# <span style="color:#006E7F">__Introduction to Oxford Nanopore Data Analysis__ <a class="anchor"></span>  


Created by J. Orjuela (DIADE-IRD), F. Sabot (DIADE-IRD) and G. Sarah (AGAP-INRAE) - Septembre 2021 Formation SouthGreen

Adapted by J. Orjuela (DIADE-IRD), F. Sabot (DIADE-IRD) - Novembre 2022
    
Adapted by J. Orjuela (DIADE-IRD) - mai 2023


# <span style="color:#006E7F">__TP3 - CONTIGS QUALITY__ <a class="anchor" id="data"></span>  
    
# <span style="color: #4CACBC;"> 1. Perform a comparison of assemblies using QUAST</span>  


The metrics of assemblies can be evaluated using a quality assessment tool such as [QUAST](http://quast.bioinf.spbau.ru/manual.html).

In part 2, we have assembled raw data using various assemblers and also polished/corrected it. 

Aggregate all assemblies you have produced for your sample in a new folder named "AGGREGATED".

We're going to compare it with QUAST.

### ⚠️ If you had some troubles with precedent assemblies ... 

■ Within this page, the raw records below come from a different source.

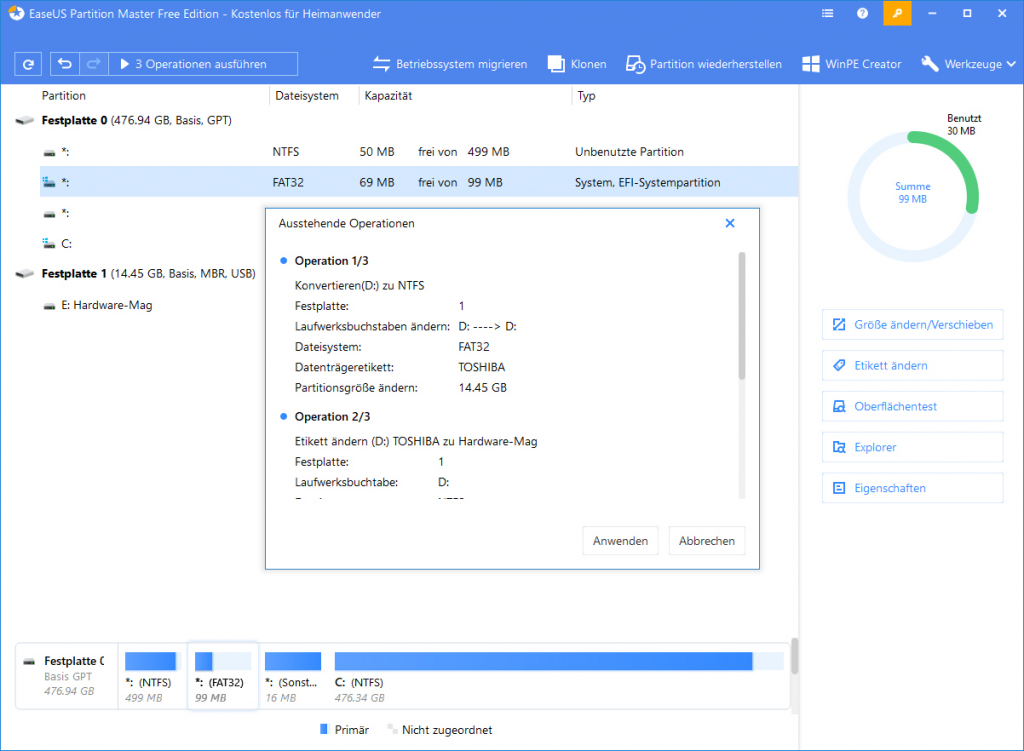This screenshot has height=751, width=1024.
Task: Open the Explorer from the sidebar
Action: tap(912, 447)
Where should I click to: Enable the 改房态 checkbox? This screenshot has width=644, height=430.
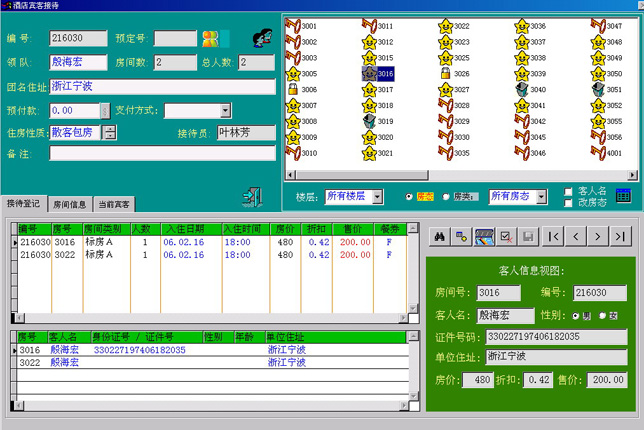[x=569, y=203]
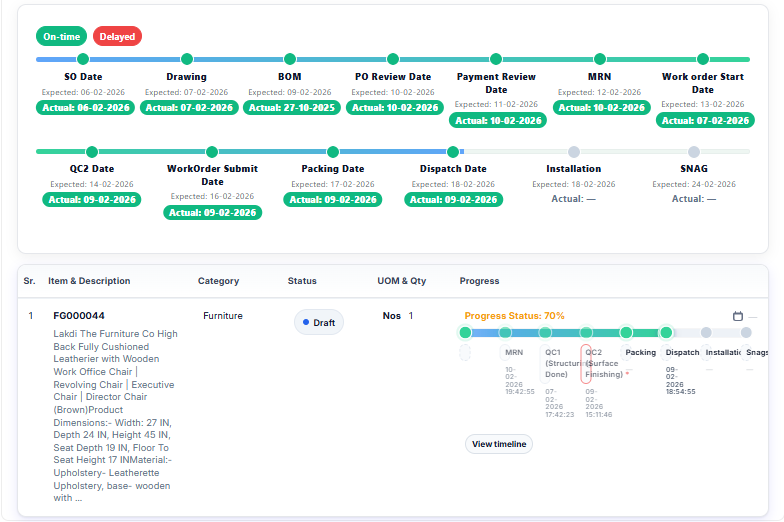Click the MRN milestone dot in top timeline

click(x=600, y=59)
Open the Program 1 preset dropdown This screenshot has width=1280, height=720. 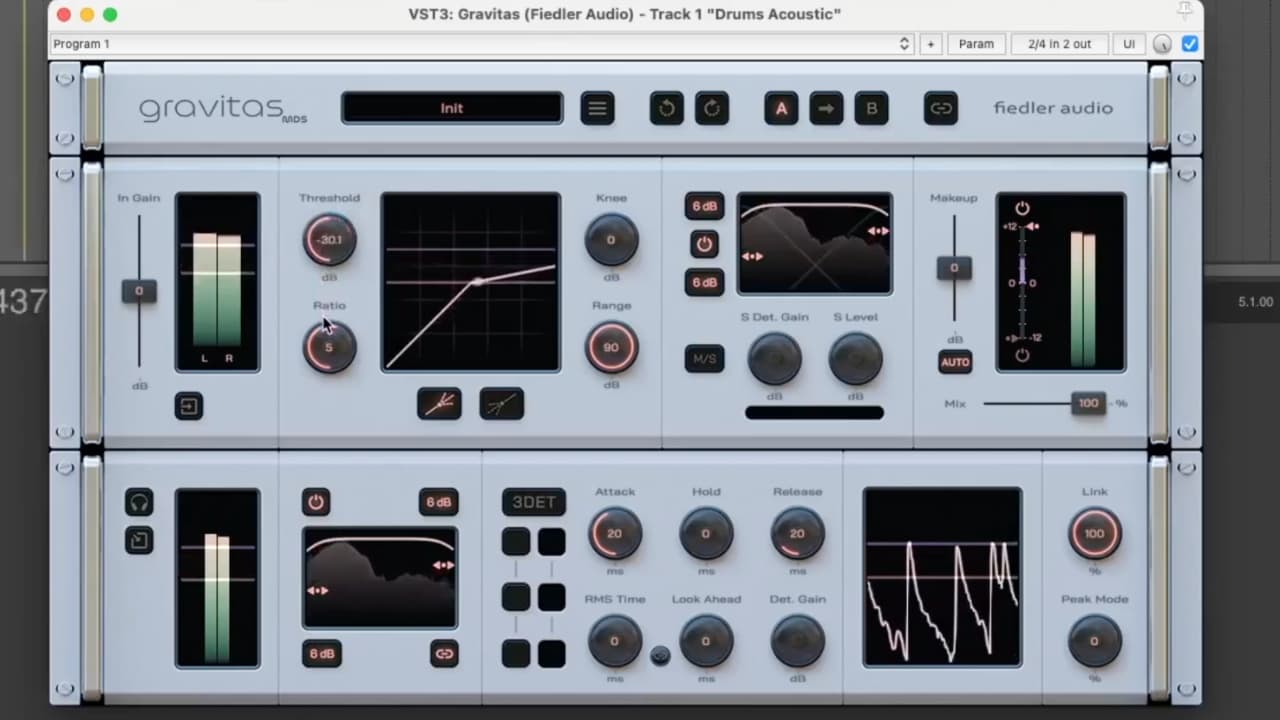point(482,44)
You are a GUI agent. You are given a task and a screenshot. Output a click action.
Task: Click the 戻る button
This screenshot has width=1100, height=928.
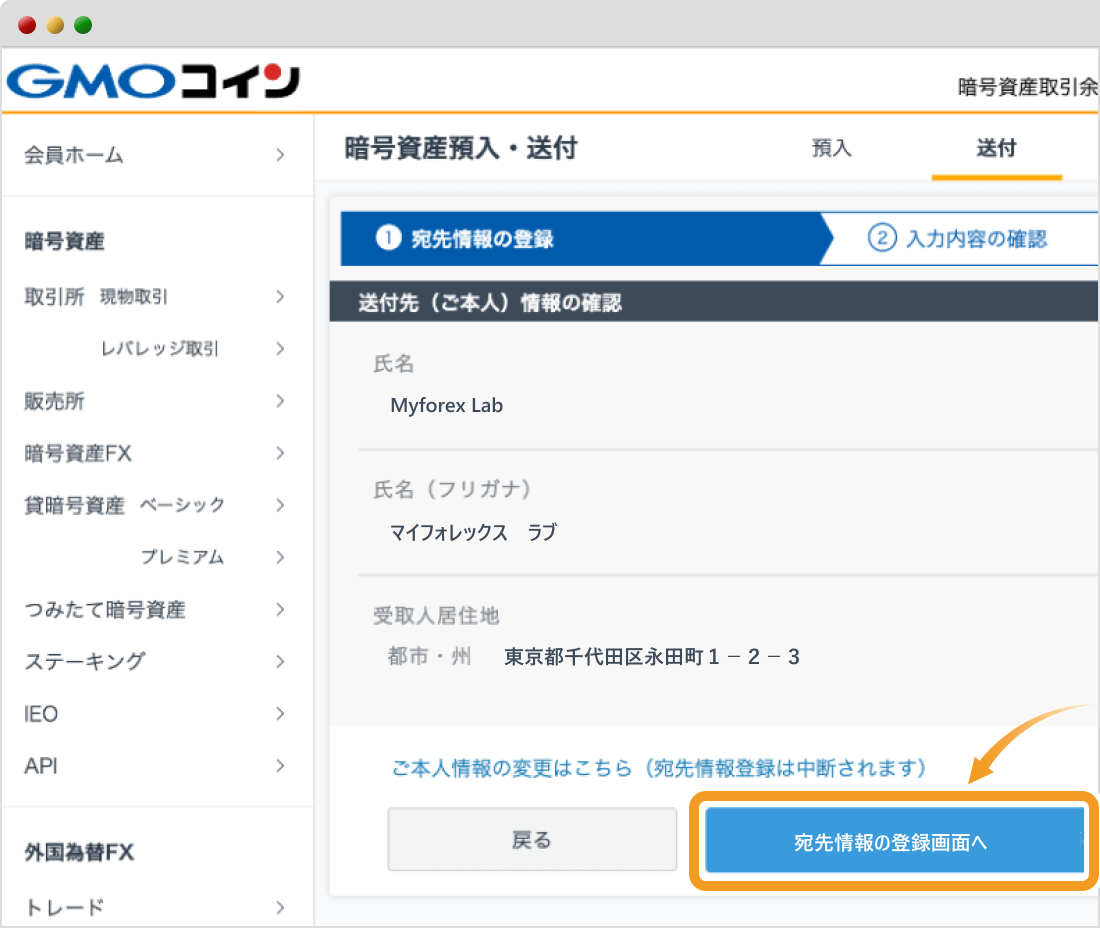point(532,840)
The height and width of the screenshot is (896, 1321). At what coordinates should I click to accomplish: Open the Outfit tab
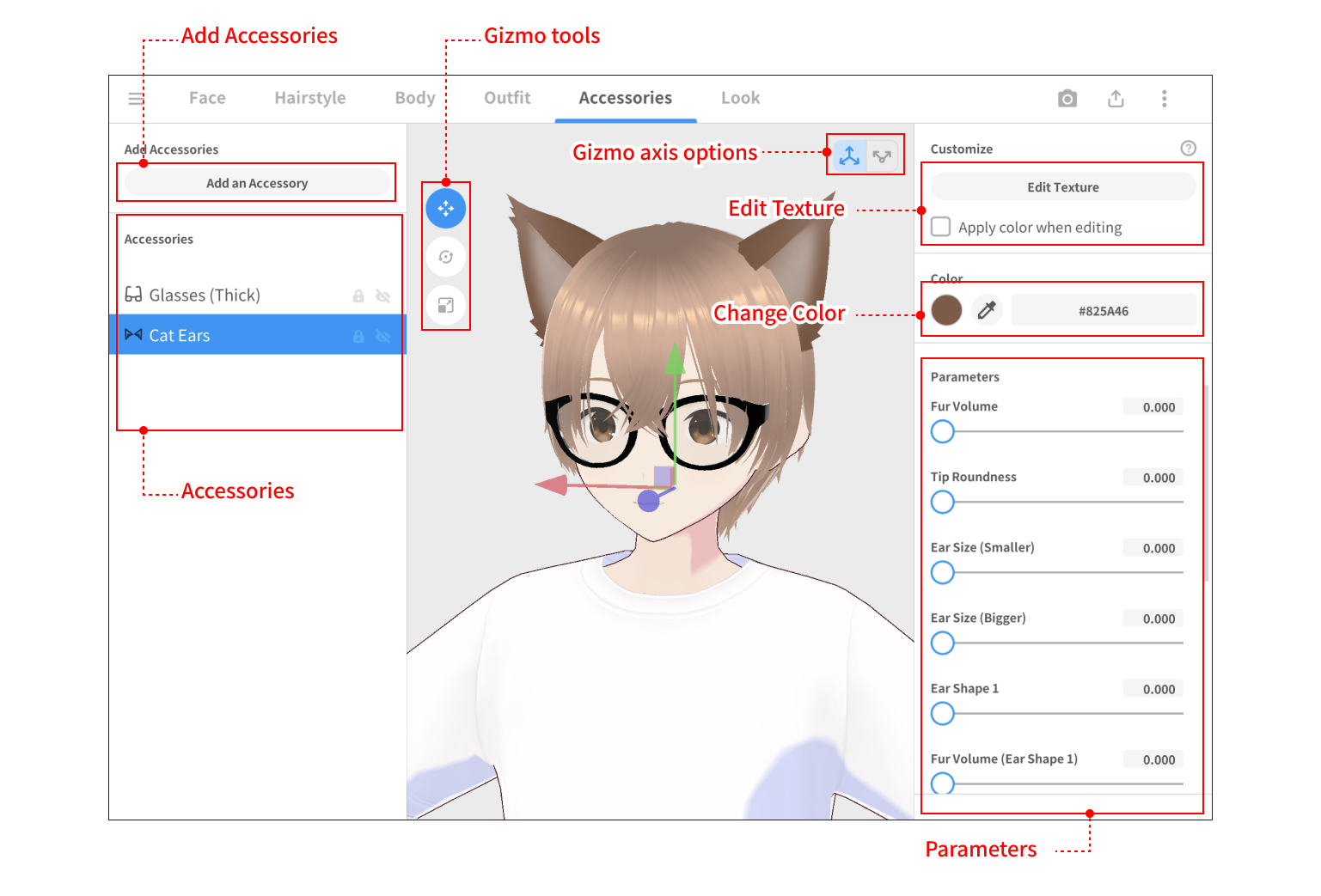pos(507,98)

if you had a problem, you can also download directly AGGREGATED directory from the distant server 

In [None]:
cd ~/work/RESULTS/
wget https://itrop.ird.fr/algae_data/AGGREGATED.tar.gz 
tar -xvf AGGREGATED.tar.gz

### ⚠️ if you want continue with your assemblies please ...

In [None]:
mkdir -p ~/work/RESULTS/AGGREGATED
cd ~/work/RESULTS/AGGREGATED

### Order assemblies obtained in the samples 

#### sample 4222

In [None]:
ln -s ~/work/RESULTS/4222_FLYE/assembly.fasta 4222_FLYE.fasta
ln -s ~/work/RESULTS/4222_FLYE_MEDAKA/MEDAKA_CONSENSUS/consensus.fasta 4222_FLYE_MEDAKA.fasta
ln -s ~/work/RESULTS/4222_RAVEN/assembly.fasta 4222_RAVEN.fasta
ln -s ~/work/RESULTS/4222_RAVEN_MEDAKA/MEDAKA_CONSENSUS/consensus.fasta 4222_RAVEN_MEDAKA.fasta

#### sample B8

In [None]:
ln -s ~/work/RESULTS/B8_FLYE/assembly.fasta B8_FLYE.fasta
ln -s ~/work/RESULTS/B8_FLYE_MEDAKA/MEDAKA_CONSENSUS/consensus.fasta B8_FLYE_MEDAKA.fasta
ln -s ~/work/RESULTS/B8_RAVEN/assembly.fasta B8_RAVEN.fasta
ln -s ~/work/RESULTS/B8_RAVEN_MEDAKA/MEDAKA_CONSENSUS/consensus.fasta B8_RAVEN_MEDAKA.fasta

#### sample G11

In [None]:
ln -s ~/work/RESULTS/G11_FLYE/assembly.fasta G11_FLYE.fasta
ln -s ~/work/RESULTS/G11_FLYE_MEDAKA/MEDAKA_CONSENSUS/consensus.fasta G11_FLYE_MEDAKA.fasta
ln -s ~/work/RESULTS/G11_RAVEN/assembly.fasta G11_RAVEN.fasta
ln -s ~/work/RESULTS/G11_RAVEN_MEDAKA/MEDAKA_CONSENSUS/consensus.fasta G11_RAVEN_MEDAKA.fasta

#### check directory with symbolic links

In [None]:
ls -l ~/work/RESULTS/AGGREGATED

### <span style="color: #4CACBD;"> 1.1  Run QUAST on assemblies and compare them </span>

In [None]:
cd ~/work/RESULTS/AGGREGATED/
time quast.py *.fasta -o QUAST

#### Go to the QUAST directory and check the file content.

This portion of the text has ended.